03/28/2022 14:34 | Category: aws

Tags: developer_associatecertificationrdsdatabases

aws rds snapshots and backups

There are two ways to back up an AWS RDS instance: database snapshots and database backups.

Database snapshots

Database snapshots are a point in time copy of the storage volume attached to a database instance.

  • Manual, ad-hoc, and user-initiated
  • A snapshot of the storage volume on the DB instance

Known state

Backing up your DB instance with an automated snapshot would be beneficial if you are making changes that you know may have an adverse effect. This would allow you to complete a restore to a "known state" as frequently as you need to.

A snapshot on an ad-hoc basis would be ideal for things taking place outside the maintenance window, or restores that are frequent enought to warrant a faster method than point in time recovery (for kick off, not restore time).

Backup storage

These have a retention period of forever. They don't have an expiration, even after deleting an RDS intance.

Automated backups

These are enabled by default with either backups or snapshots.
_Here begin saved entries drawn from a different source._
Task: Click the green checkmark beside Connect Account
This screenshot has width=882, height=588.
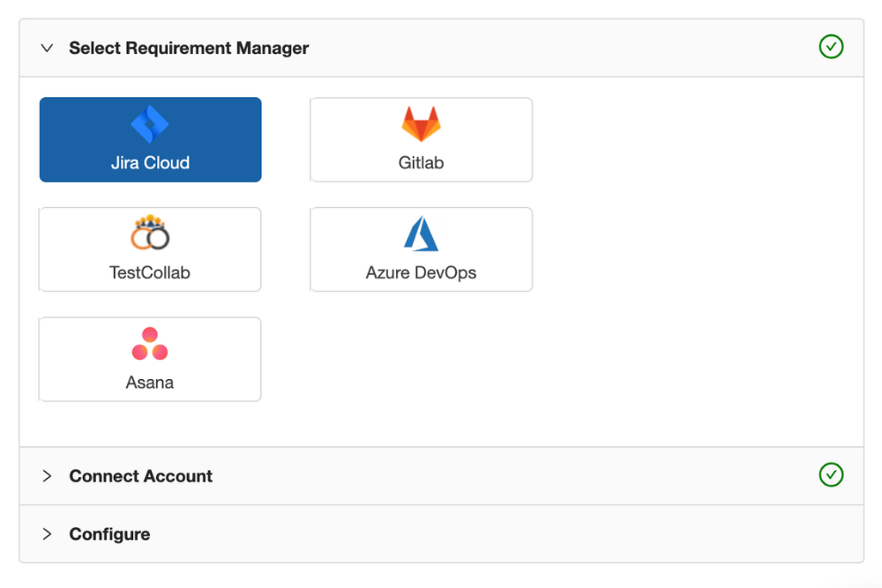Action: [x=831, y=475]
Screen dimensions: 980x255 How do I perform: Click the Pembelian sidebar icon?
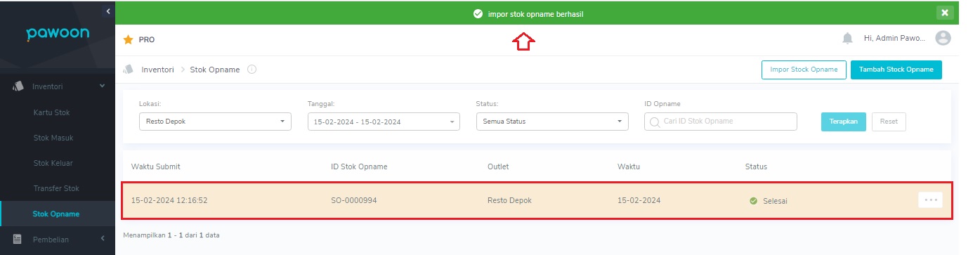18,240
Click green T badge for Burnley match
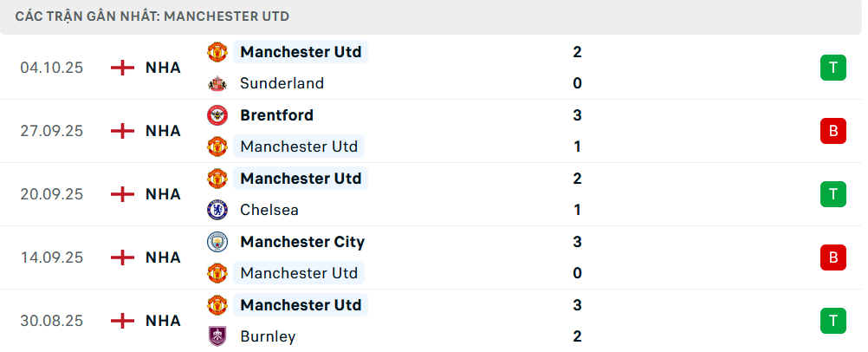Image resolution: width=868 pixels, height=352 pixels. [832, 321]
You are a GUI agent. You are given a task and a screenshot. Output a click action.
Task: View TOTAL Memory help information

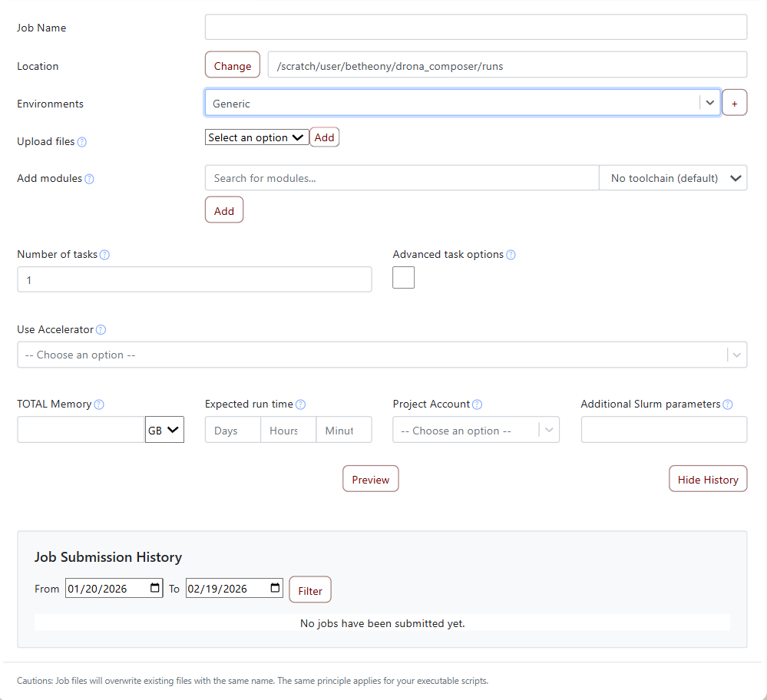point(100,404)
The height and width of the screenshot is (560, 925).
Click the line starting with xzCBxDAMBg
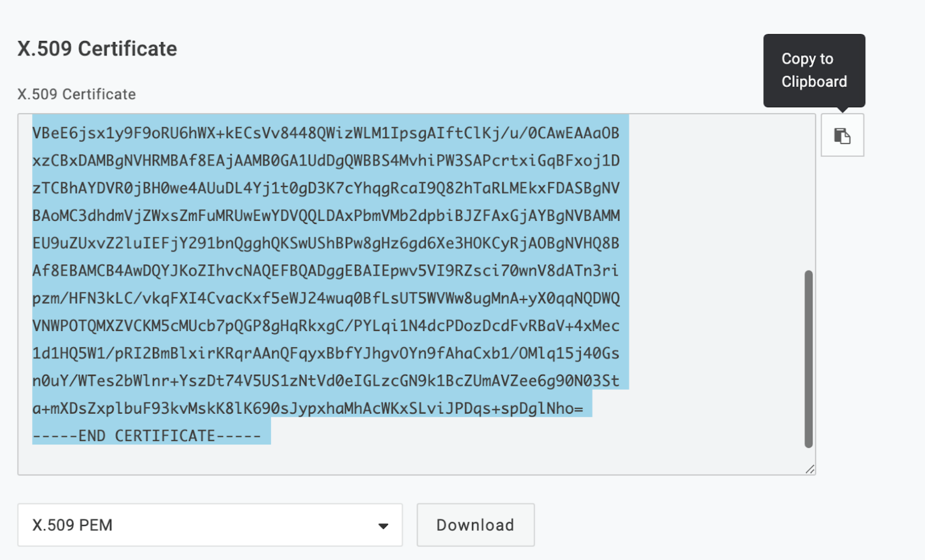point(326,161)
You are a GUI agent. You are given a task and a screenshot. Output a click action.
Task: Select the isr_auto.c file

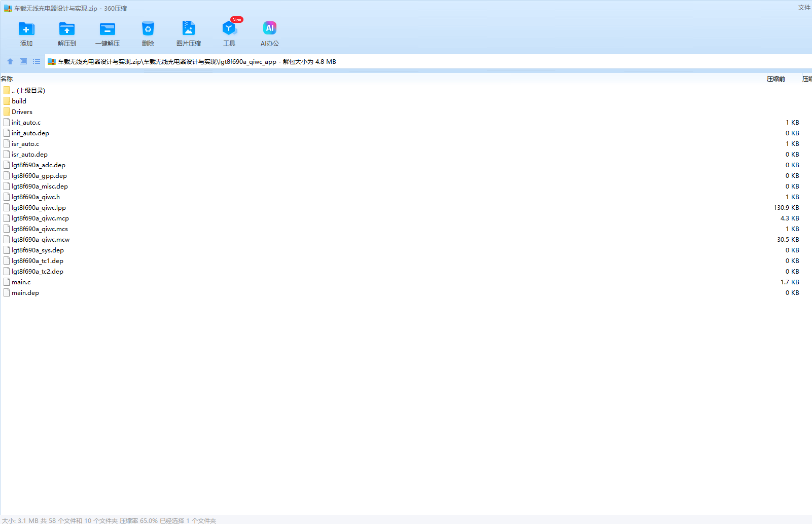[25, 144]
  • Defined in a backup window you determine
  • Includes transaction lots that are used to replay transactions
  • RDS takes a full daily backup, or snapshot, and also stores logs throughout the day
  • During bacup windows storage I/O may be suspended for a few seconds while

backups initialize. This increases latency during kickoff and the backup

Note: A lot more value for the cost provided than snapshots.

Point in time recovery

Can recover a database to any point in time within a retention period of 1-35 days.

Recovery will first choose the most recent daily backup and apply a transaction log relevant to that day, up to the recovery point you select.

Backup storage

Automated backups and snapshots are stored in s3.

Storage is free, up to an equal size of your database. For instance, a 10GB database would get 10GB of free backup storage.

Restoring an RDS

When using either a database snapshot or a backup the restore will create a new RDS endpoint. All restorations will create a new instance with a new endpoint, to allow user flexibility.

Encryption at rest

Enabling encryption at creation time is done through the encryption option in the console. This is done using the AWS Key Management Service (KMS) with AES-256 encryption.

All database storage (underlying storage, snapshots, backups, logs, read replicas) are encrypted.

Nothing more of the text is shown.